• _Work request_
Take the entries below and return them unchanged.

• _Provided information_
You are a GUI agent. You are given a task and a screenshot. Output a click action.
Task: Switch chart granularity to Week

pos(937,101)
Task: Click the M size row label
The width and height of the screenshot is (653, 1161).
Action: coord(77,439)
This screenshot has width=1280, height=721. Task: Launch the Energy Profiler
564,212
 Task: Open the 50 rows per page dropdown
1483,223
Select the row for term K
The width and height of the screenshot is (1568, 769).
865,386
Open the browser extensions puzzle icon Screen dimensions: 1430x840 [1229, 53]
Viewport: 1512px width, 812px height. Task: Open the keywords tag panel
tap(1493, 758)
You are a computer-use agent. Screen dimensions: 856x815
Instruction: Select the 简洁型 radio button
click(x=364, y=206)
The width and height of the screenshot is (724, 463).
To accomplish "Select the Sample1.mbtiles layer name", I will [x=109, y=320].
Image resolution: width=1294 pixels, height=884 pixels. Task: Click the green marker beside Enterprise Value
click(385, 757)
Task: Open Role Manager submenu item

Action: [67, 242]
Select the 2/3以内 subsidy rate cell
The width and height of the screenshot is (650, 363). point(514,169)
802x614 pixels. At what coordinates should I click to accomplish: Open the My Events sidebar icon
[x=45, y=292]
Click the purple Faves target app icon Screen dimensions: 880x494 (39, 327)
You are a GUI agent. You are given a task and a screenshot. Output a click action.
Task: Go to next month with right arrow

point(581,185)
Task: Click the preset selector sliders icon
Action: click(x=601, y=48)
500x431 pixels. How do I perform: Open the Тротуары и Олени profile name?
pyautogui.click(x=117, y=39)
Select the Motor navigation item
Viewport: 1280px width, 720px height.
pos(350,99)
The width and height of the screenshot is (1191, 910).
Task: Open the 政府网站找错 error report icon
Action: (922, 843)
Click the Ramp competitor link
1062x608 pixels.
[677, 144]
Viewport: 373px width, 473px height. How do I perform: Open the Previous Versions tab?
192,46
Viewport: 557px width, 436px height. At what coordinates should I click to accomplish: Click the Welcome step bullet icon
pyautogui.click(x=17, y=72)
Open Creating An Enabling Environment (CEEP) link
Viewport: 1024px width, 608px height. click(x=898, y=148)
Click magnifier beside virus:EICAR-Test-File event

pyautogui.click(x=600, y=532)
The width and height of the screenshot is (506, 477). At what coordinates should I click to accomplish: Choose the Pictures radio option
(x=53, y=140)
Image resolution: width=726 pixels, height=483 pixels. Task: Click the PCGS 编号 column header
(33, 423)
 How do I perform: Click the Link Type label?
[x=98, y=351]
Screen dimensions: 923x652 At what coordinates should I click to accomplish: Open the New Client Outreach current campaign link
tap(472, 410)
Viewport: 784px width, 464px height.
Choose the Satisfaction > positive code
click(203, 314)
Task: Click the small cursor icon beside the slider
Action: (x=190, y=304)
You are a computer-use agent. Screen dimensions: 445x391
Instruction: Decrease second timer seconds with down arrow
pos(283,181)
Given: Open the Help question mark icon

• _Result of this task_
You are a GUI agent. You are given a task and a screenshot. Output a click action.
Task: Switch chart granularity to Week

pos(937,101)
Task: Click the M size row label
The width and height of the screenshot is (653, 1161).
Action: coord(77,439)
This screenshot has width=1280, height=721. Task: Launch the Energy Profiler
564,212
 Task: Open the 50 rows per page dropdown
1483,223
Select the row for term K
The width and height of the screenshot is (1568, 769).
865,386
Open the browser extensions puzzle icon Screen dimensions: 1430x840 [1229, 53]
Viewport: 1512px width, 812px height. Task: Open the keywords tag panel
tap(1493, 758)
You are a computer-use agent. Screen dimensions: 856x815
Instruction: Select the 简洁型 radio button
click(x=364, y=206)
The width and height of the screenshot is (724, 463).
To accomplish "Select the Sample1.mbtiles layer name", I will [x=109, y=320].
Image resolution: width=1294 pixels, height=884 pixels. Task: Click the green marker beside Enterprise Value
click(385, 757)
Task: Open Role Manager submenu item

Action: [67, 242]
Select the 2/3以内 subsidy rate cell
The width and height of the screenshot is (650, 363). point(514,169)
802x614 pixels. At what coordinates should I click to accomplish: Open the My Events sidebar icon
[x=45, y=292]
Click the purple Faves target app icon Screen dimensions: 880x494 (39, 327)
You are a GUI agent. You are given a task and a screenshot. Output a click action.
Task: Go to next month with right arrow

point(581,185)
Task: Click the preset selector sliders icon
Action: click(x=601, y=48)
500x431 pixels. How do I perform: Open the Тротуары и Олени profile name?
pyautogui.click(x=117, y=39)
Select the Motor navigation item
Viewport: 1280px width, 720px height.
pos(350,99)
The width and height of the screenshot is (1191, 910).
Task: Open the 政府网站找错 error report icon
Action: (922, 843)
Click the Ramp competitor link
1062x608 pixels.
[677, 144]
Viewport: 373px width, 473px height. How do I perform: Open the Previous Versions tab?
192,46
Viewport: 557px width, 436px height. At what coordinates should I click to accomplish: Click the Welcome step bullet icon
pyautogui.click(x=17, y=72)
Open Creating An Enabling Environment (CEEP) link
Viewport: 1024px width, 608px height. click(x=898, y=148)
Click magnifier beside virus:EICAR-Test-File event

pyautogui.click(x=600, y=532)
The width and height of the screenshot is (506, 477). At what coordinates should I click to accomplish: Choose the Pictures radio option
(x=53, y=140)
Image resolution: width=726 pixels, height=483 pixels. Task: Click the PCGS 编号 column header
(33, 423)
 How do I perform: Click the Link Type label?
[x=98, y=351]
Screen dimensions: 923x652 At what coordinates should I click to accomplish: Open the New Client Outreach current campaign link
tap(472, 410)
Viewport: 784px width, 464px height.
Choose the Satisfaction > positive code
click(203, 314)
Task: Click the small cursor icon beside the slider
Action: (x=190, y=304)
You are a computer-use agent. Screen dimensions: 445x391
Instruction: Decrease second timer seconds with down arrow
pos(283,181)
Given: Open the Help question mark icon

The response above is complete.